◆ **Problèmes à résoudre**
a) Selon le témoignage sur les masques, à quelle condition la protection devait-elle être à peu près équivalente à celle des masques FFP2 ?
b) Recopiez, dans le témoignage sur les masques, le passage qui va de « Les consignes nationales » jusqu'à « l'incapacité de l'appliquer. ».
c) Rédigez la suite du témoignage sur les masques, en partant de sa dernière phrase.

◆ **Texte à analyser**
^^^^^^^^^^^^^^^^

Les consignes nationales étaient en effet inhumaines et inadaptées, au point d'en devenir inapplicables. Elles ont entraîné beaucoup de souffrances inutiles.
Ce qui m'a le plus heurté à propos des masques, c'est que lorsque nous avons compris qu'il n'y aurait pas de masques FFP2 – contrairement aux promesses qui nous avaient été faites – il nous a été expliqué que la protection était à peu près équivalente si le patient et le médecin portaient chacun un masque chirurgical. Mais ensuite, le nombre de masques a été restreint, et quand nous avons demandé s'il y en aurait pour les patients, il nous a été répondu que nous devrions choisir. Il est inacceptable de nous faire avaler une couleuvre avec un argument, puis de nous placer dans l'incapacité de l'appliquer.
Il faut remercier les municipalités : à Paris, les mairies d'arrondissement et la mairie centrale ont beaucoup aidé ; à Frontignan également. Les villes ont largement distribué leurs stocks et ont permis aux professionnels de s'organiser, et nous nous sommes partagé les masques, il existe une grande solidarité entre tous.

^^^^^^^^^^^^^^^^

◆ **Données**
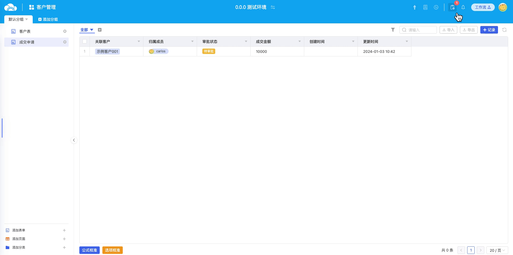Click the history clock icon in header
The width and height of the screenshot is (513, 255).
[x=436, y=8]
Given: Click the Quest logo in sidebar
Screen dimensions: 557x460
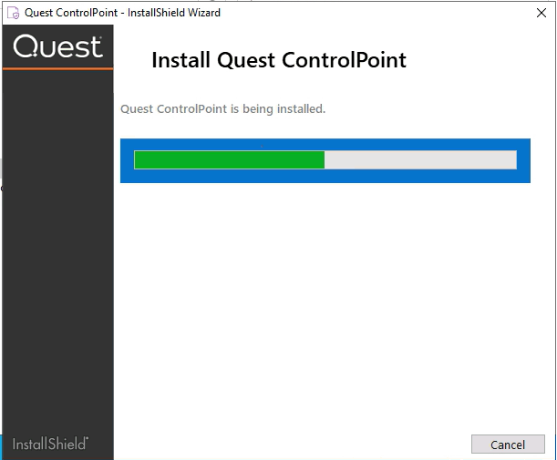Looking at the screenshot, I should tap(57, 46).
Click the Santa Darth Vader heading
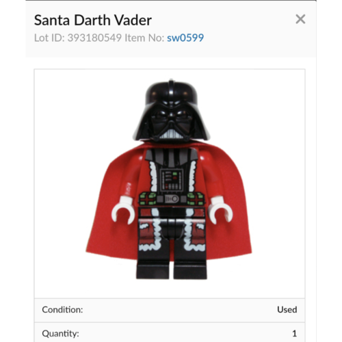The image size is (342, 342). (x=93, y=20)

^^^^^^^^^^^^^^^^

◆ **Résultats de l'exercice**
a) Si le patient et le médecin portaient chacun un masque chirurgical.

b)
Les consignes nationales étaient en effet inhumaines et inadaptées, au point d'en devenir inapplicables. Elles ont entraîné beaucoup de souffrances inutiles.
Ce qui m'a le plus heurté à propos des masques, c'est que lorsque nous avons compris qu'il n'y aurait pas de masques FFP2 – contrairement aux promesses qui nous avaient été faites – il nous a été expliqué que la protection était à peu près équivalente si le patient et le médecin portaient chacun un masque chirurgical. Mais ensuite, le nombre de masques a été restreint, et quand nous avons demandé s'il y en aurait pour les patients, il nous a été répondu que nous devrions choisir. Il est inacceptable de nous faire avaler une couleuvre avec un argument, puis de nous placer dans l'incapacité de l'appliquer.

c)
L'organisation des soins se fait à différentes échelles. Le premier niveau, c'est l'équipe de soins primaires autour du patient : quelques médecins, les infirmières, le pharmacien. C'est le noyau des MSP, mais le cadre administratif de ces dernières est tellement exigeant et rigide que de nombreux professionnels ne peuvent s'y conformer. Nous demandons depuis plusieurs années des investissements en faveur des équipes de soins primaires, qui sont les premières unités autour du malade. Aujourd'hui, pas un centime n'y est consacré. Une négociation à ce sujet nous est promise depuis la mise en place des CPTS, mais elle est constamment reportée. Les équipes de soins primaires devraient être les unités de base de l'organisation, car elles ont toute la souplesse pour s'adapter aux réalités de terrain. Il faut les développer car elles sont au point mort, il n'y en a aucune en Île-de-France.
À l'échelle supérieure, pour la protection de la population, la CPTS est adaptée. La santé publique ne peut se faire de manière individuelle, elle doit être pensée pour une population donnée sur l'ensemble d'un territoire. Il faut une organisation, qui peut se faire avec les CPTS ou une autre structure permettant de nous organiser autour d'un territoire.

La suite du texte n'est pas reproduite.